ASSIGNMENT -> Count the lines of the data below that include the string "agent", and provide nothing but the result.
--- START ---
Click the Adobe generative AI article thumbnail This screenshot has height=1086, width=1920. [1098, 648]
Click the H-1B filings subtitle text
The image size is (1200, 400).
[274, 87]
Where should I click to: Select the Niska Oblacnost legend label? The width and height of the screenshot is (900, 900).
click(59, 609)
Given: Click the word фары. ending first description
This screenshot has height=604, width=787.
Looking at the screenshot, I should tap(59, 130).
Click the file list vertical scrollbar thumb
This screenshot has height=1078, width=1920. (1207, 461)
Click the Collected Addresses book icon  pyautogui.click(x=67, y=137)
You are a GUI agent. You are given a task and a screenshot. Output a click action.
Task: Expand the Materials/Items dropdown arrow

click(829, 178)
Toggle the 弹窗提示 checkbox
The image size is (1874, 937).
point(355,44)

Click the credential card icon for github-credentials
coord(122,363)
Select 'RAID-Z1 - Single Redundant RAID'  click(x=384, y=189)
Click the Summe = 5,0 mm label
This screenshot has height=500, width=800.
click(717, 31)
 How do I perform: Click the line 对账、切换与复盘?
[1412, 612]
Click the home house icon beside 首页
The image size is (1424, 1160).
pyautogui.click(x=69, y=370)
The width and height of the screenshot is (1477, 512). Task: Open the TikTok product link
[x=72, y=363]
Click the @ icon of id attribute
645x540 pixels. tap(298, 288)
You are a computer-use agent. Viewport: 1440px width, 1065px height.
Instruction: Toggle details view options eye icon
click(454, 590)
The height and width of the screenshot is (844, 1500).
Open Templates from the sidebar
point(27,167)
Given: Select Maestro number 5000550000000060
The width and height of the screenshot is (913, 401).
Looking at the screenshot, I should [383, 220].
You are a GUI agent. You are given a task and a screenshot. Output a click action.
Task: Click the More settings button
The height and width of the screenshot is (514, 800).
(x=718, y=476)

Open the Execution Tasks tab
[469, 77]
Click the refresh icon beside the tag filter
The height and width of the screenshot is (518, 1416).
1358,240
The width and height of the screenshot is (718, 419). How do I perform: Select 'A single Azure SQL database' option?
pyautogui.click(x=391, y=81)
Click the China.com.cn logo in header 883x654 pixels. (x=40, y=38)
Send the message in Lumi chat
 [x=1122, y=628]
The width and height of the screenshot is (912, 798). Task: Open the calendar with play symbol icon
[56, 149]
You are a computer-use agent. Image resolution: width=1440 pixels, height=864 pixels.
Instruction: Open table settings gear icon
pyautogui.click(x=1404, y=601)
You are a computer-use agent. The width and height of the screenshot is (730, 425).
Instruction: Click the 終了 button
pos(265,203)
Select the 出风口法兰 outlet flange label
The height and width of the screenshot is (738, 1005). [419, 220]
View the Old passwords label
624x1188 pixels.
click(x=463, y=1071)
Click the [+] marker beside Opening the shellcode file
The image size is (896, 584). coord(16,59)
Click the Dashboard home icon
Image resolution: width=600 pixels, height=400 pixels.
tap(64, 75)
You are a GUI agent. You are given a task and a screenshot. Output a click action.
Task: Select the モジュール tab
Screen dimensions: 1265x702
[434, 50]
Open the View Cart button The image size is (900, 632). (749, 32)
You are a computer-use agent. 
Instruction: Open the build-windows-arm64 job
--- END ---
ANSWER TO THIS TASK -> 7